• What you will do: All of the entries are to be restated word for word.

- - - - -

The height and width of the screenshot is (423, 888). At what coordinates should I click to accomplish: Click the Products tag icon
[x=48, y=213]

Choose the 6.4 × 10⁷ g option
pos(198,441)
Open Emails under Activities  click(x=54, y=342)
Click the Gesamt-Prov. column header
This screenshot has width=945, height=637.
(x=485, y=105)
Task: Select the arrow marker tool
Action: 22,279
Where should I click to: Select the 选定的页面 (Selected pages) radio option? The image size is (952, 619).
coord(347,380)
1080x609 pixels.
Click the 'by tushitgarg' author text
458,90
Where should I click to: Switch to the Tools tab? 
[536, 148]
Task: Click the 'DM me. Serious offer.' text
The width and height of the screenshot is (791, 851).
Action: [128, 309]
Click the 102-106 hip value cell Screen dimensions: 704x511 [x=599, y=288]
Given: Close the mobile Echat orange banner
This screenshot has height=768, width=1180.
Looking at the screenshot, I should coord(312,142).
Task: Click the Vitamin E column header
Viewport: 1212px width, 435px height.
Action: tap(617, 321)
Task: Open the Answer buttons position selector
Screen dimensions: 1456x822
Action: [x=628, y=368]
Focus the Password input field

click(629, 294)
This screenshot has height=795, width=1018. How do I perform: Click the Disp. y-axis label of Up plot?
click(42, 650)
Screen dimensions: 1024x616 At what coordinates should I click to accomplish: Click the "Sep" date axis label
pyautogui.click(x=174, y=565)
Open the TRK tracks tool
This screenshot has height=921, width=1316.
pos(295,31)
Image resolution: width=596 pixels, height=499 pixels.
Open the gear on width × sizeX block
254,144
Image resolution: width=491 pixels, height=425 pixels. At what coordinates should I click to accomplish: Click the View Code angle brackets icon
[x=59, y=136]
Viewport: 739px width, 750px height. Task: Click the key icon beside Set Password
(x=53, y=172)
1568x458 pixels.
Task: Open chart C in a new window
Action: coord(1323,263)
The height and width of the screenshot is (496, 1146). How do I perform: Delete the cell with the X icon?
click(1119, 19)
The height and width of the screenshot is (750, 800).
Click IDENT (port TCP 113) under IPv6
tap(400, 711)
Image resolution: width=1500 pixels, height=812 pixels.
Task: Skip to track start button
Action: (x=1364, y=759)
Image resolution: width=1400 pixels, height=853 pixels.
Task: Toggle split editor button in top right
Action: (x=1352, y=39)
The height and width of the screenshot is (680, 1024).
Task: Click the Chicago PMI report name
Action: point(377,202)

- - - - -

• Reply:
The height and width of the screenshot is (423, 888). At what coordinates should I click to accomplish: Click the Products tag icon
[x=48, y=213]

Choose the 6.4 × 10⁷ g option
pos(198,441)
Open Emails under Activities  click(x=54, y=342)
Click the Gesamt-Prov. column header
This screenshot has width=945, height=637.
(x=485, y=105)
Task: Select the arrow marker tool
Action: 22,279
Where should I click to: Select the 选定的页面 (Selected pages) radio option? The image size is (952, 619).
coord(347,380)
1080x609 pixels.
Click the 'by tushitgarg' author text
458,90
Where should I click to: Switch to the Tools tab? 
[536, 148]
Task: Click the 'DM me. Serious offer.' text
The width and height of the screenshot is (791, 851).
Action: [128, 309]
Click the 102-106 hip value cell Screen dimensions: 704x511 [x=599, y=288]
Given: Close the mobile Echat orange banner
This screenshot has height=768, width=1180.
Looking at the screenshot, I should coord(312,142).
Task: Click the Vitamin E column header
Viewport: 1212px width, 435px height.
Action: tap(617, 321)
Task: Open the Answer buttons position selector
Screen dimensions: 1456x822
Action: [x=628, y=368]
Focus the Password input field

click(629, 294)
This screenshot has height=795, width=1018. How do I perform: Click the Disp. y-axis label of Up plot?
click(42, 650)
Screen dimensions: 1024x616 At what coordinates should I click to accomplish: Click the "Sep" date axis label
pyautogui.click(x=174, y=565)
Open the TRK tracks tool
This screenshot has height=921, width=1316.
pos(295,31)
Image resolution: width=596 pixels, height=499 pixels.
Open the gear on width × sizeX block
254,144
Image resolution: width=491 pixels, height=425 pixels. At what coordinates should I click to accomplish: Click the View Code angle brackets icon
[x=59, y=136]
Viewport: 739px width, 750px height. Task: Click the key icon beside Set Password
(x=53, y=172)
1568x458 pixels.
Task: Open chart C in a new window
Action: coord(1323,263)
The height and width of the screenshot is (496, 1146). How do I perform: Delete the cell with the X icon?
click(1119, 19)
The height and width of the screenshot is (750, 800).
Click IDENT (port TCP 113) under IPv6
tap(400, 711)
Image resolution: width=1500 pixels, height=812 pixels.
Task: Skip to track start button
Action: (x=1364, y=759)
Image resolution: width=1400 pixels, height=853 pixels.
Task: Toggle split editor button in top right
Action: (x=1352, y=39)
The height and width of the screenshot is (680, 1024).
Task: Click the Chicago PMI report name
Action: point(377,202)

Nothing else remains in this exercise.